AlgorithmMLOpen SourceRecommendation Systems

X For You Feed Algorithm
A Deep Dive from Scratch

May 16, 2026~20 min readxai-org/x-algorithm · May 15, 2026

Every time you open X, a complex multi-stage pipeline runs to decide what appears in your For You feed. On January 20, 2026 xAI first open-sourced the algorithm at github.com/xai-org/x-algorithm, then published a major update on May 15, 2026 — announced by Elon Musk with 30M+ views. This article walks through every component of that latest release — architecture, ML models, filtering logic — with interactive visualizations and real source code.

Big Picture#

Your For You feed is built by three co-operating services, all orchestrated by a central Home Mixer. The pipeline runs entirely in Rust (core pipeline + Thunder) and Python/JAX (Phoenix ML models), with gRPC connecting each service. The diagram below shows the real-time data flow on every feed request.

Live Architecture

Your Request
Home Mixer
Thunder
Phoenix ML
Grox
Ranked Feed

Hover over a service to learn its role · All written in Rust (pipeline) and Python/JAX (ML)

Info

The entire pipeline executes on every single feed request — typically in under 150ms. Parallelism is used aggressively at every stage where dependencies allow.

The Four Core Components#

Before diving into each pipeline stage, here is a quick map of which service does what:

ComponentLanguageJob
Home MixerRustOrchestrates every pipeline stage — the conductor
ThunderRustIn-memory real-time store of posts from accounts you follow
PhoenixPython / JAXML retrieval + transformer ranking (Grok-based)
GroxPythonContent understanding — spam, safety, topic classification

Pipeline Walkthrough#

The CandidatePipeline trait in Rust defines the exact execution order across eight distinct stages. Use the interactive explorer below to walk through each step — you will see the source code, the logic, and why each stage exists.

rust
// candidate-pipeline/candidate_pipeline.rs
async fn execute(&self, query: Q) -> PipelineResult<Q, C> {
    let hydrated_query = self.hydrate_query(query).await;
    let candidates    = self.fetch_candidates(&hydrated_query).await;
    let hydrated      = self.hydrate(&hydrated_query, candidates).await;
    let (kept, _)     = self.filter(&hydrated_query, hydrated);
    let scored        = self.score(&hydrated_query, kept).await;
    let selected      = self.select(&hydrated_query, scored);
    // ... post-selection hydration, filters, side effects
}
Step 1 of 8

Query Hydration

Load everything about you before fetching a single post.

What happens

  • Your engagement history — likes, replies, reposts, dwell time
  • Accounts you follow, mute, and block
  • Topics you subscribe to
  • Your IP address for geo-aware ranking
  • A Bloom filter of posts you have already seen
  • Previously served post IDs from this session

Note: All hydrators run in parallel and merge into a single ScoredPostsQuery.

Source (Rust)

let hydrate_futures = hydrators.iter().map(|h| h.run(&query));
let results = join_all(hydrate_futures).await; // parallel fetch
for (hydrator, result) in hydrators.iter().zip(results) {
    if let Ok(hydrated) = result {
        hydrator.update(&mut hydrated_query, hydrated);
    }
}

The Phoenix ML Model#

Phoenix is the recommendation engine responsible for discovering out-of-network content. It has two components: a retrieval model to find candidates, and a ranking model (a full transformer) to score them.

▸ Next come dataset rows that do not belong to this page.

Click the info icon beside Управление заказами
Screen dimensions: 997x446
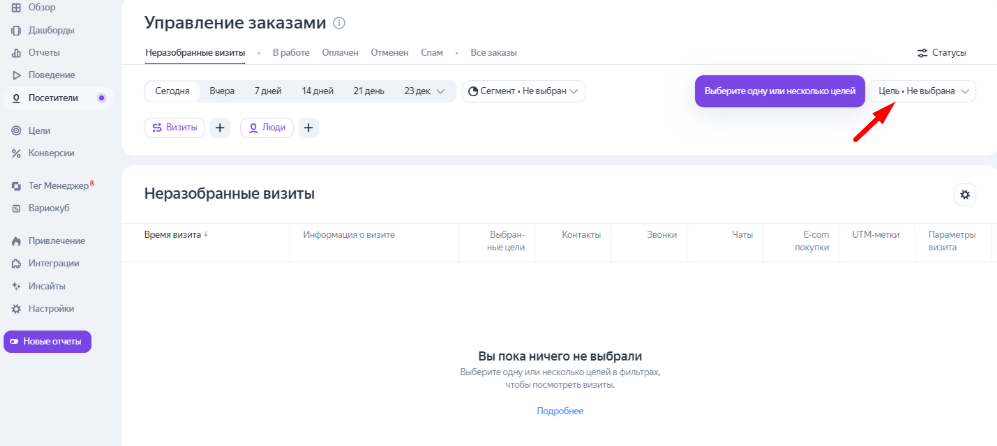[339, 23]
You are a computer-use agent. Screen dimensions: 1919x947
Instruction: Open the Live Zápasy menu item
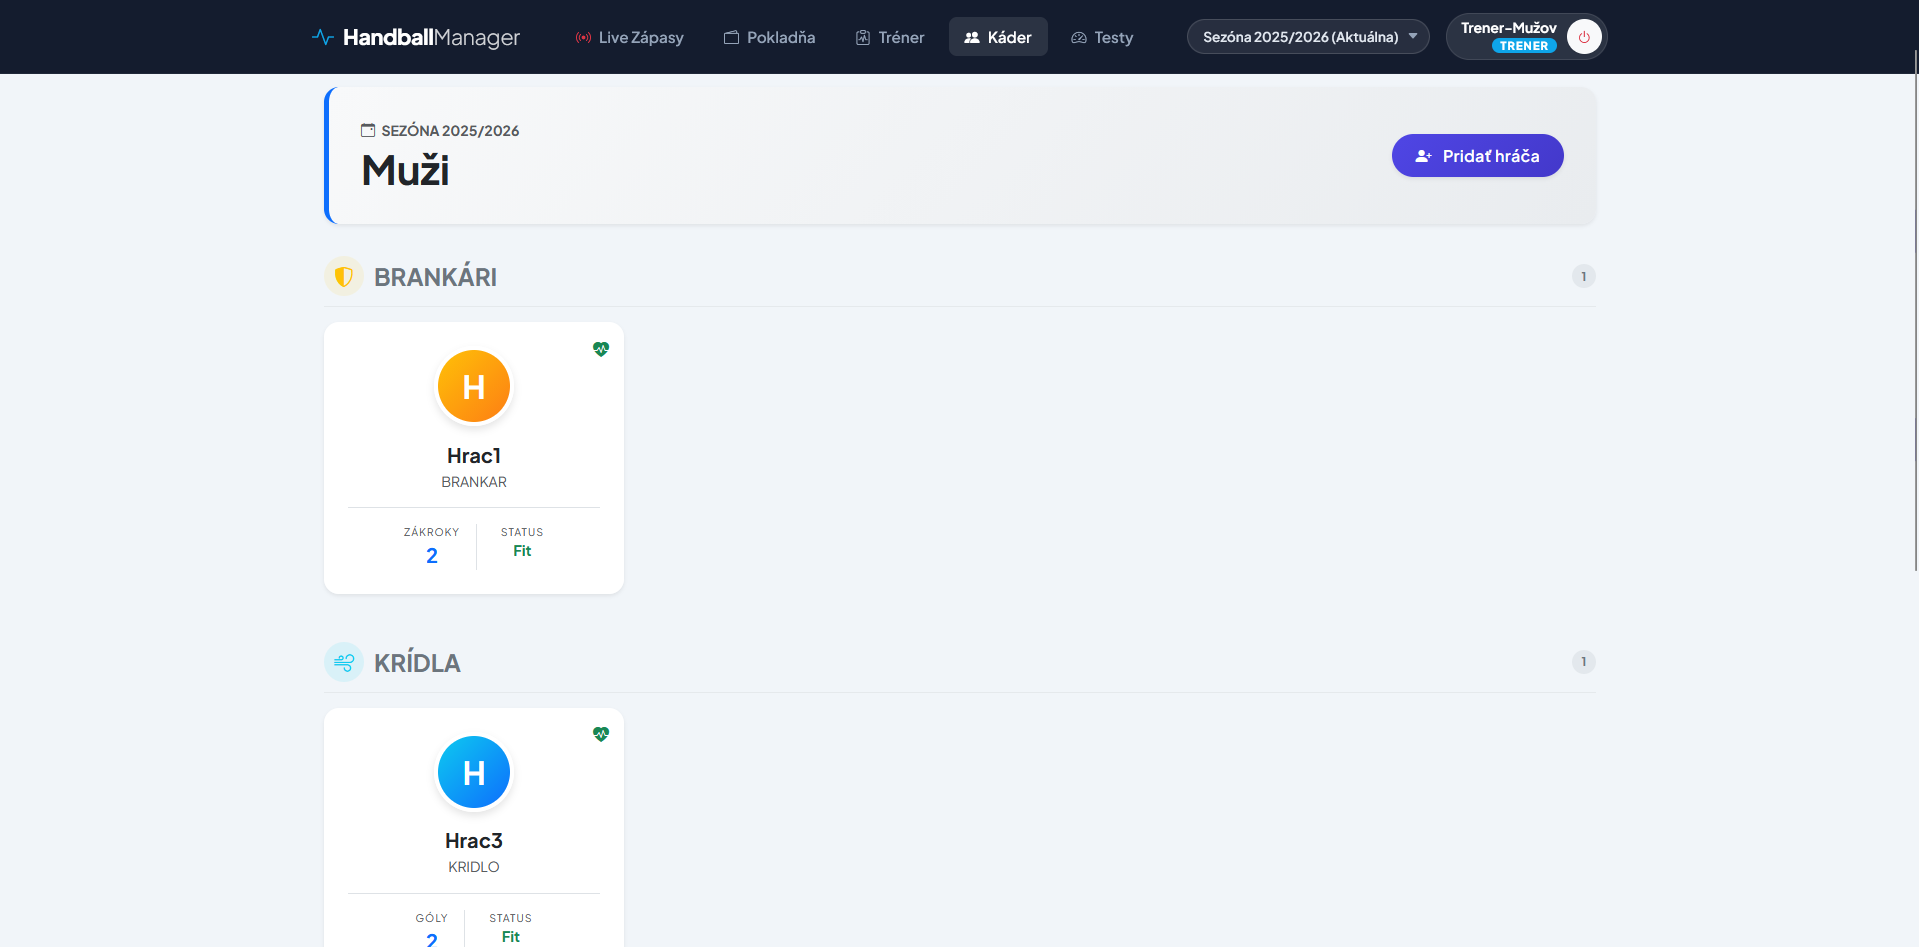tap(630, 37)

Retrieval — Two-Tower Architecture#

The retrieval model uses a classic two-tower neural network:

  • User Tower — encodes your engagement history (post hashes + action types + product surface + dwell time) into a single dense vector.
  • Candidate Tower — encodes each post in the global corpus into a vector, normalized to the unit sphere for stable dot products.
  • Similarity Search — dot product between your user vector and all candidate vectors; top-K are returned to the ranking model.
python
# phoenix/recsys_retrieval_model.py
class CandidateTower(hk.Module):
    """Two modes: MLP projection (default) or mean-pool → L2 norm."""

    def __call__(self, post_author_embedding: jax.Array) -> jax.Array:
        # Mean-pool across hash embeddings, then L2-normalize to unit sphere
        candidate_representation = jnp.mean(post_author_embedding, axis=-2)
        candidate_norm_sq = jnp.sum(candidate_representation**2,
                                    axis=-1, keepdims=True)
        # EPS clamp prevents division-by-zero for zero embeddings
        candidate_norm = jnp.sqrt(jnp.maximum(candidate_norm_sq, EPS))
        candidate_representation = candidate_representation / candidate_norm
        return candidate_representation.astype(post_author_embedding.dtype)

Ranking — Grok-Based Transformer#

The ranking model is a Grok-based transformer (ported from the Grok-1 open-source release). It takes three types of input tokens, concatenated into a single sequence:

  • 1. Your user embedding (1 token)
  • 2. Your engagement history (up to 128 tokens)
  • 3. Candidate posts (up to 32 tokens each)
python
# phoenix/recsys_model.py
embeddings = jnp.concatenate(
    [user_embeddings, history_embeddings, candidate_embeddings], axis=1
)

# Candidates CANNOT attend to each other — only to user context.
# This makes scores consistent regardless of what else is in the batch.
model_output = self.model(
    embeddings,
    padding_mask,
    candidate_start_offset=candidate_start_offset,
)

Note

A key design choice: candidates cannot attend to each other — only to the user context. This means a post's score does not change depending on which other posts are in the same batch, making scores deterministic and cache-friendly.

Scoring Formula#

The RankingScorer computes the weighted score from 22 predicted signals (20 discrete action probabilities + 2 continuous predictions). These are weighted and summed, then author diversity and OON adjustment are applied in the same scorer pass:

weighted = Σ (wi × P(actioni))

diversity_score = weighted × decayauthor_position  ·  final = diversity × oon_factor

Info

Actual weight values are runtime feature-switch parameters, not hardcoded constants — they can be tuned in production without redeploying. The simulator below uses illustrative relative weights to show directionality.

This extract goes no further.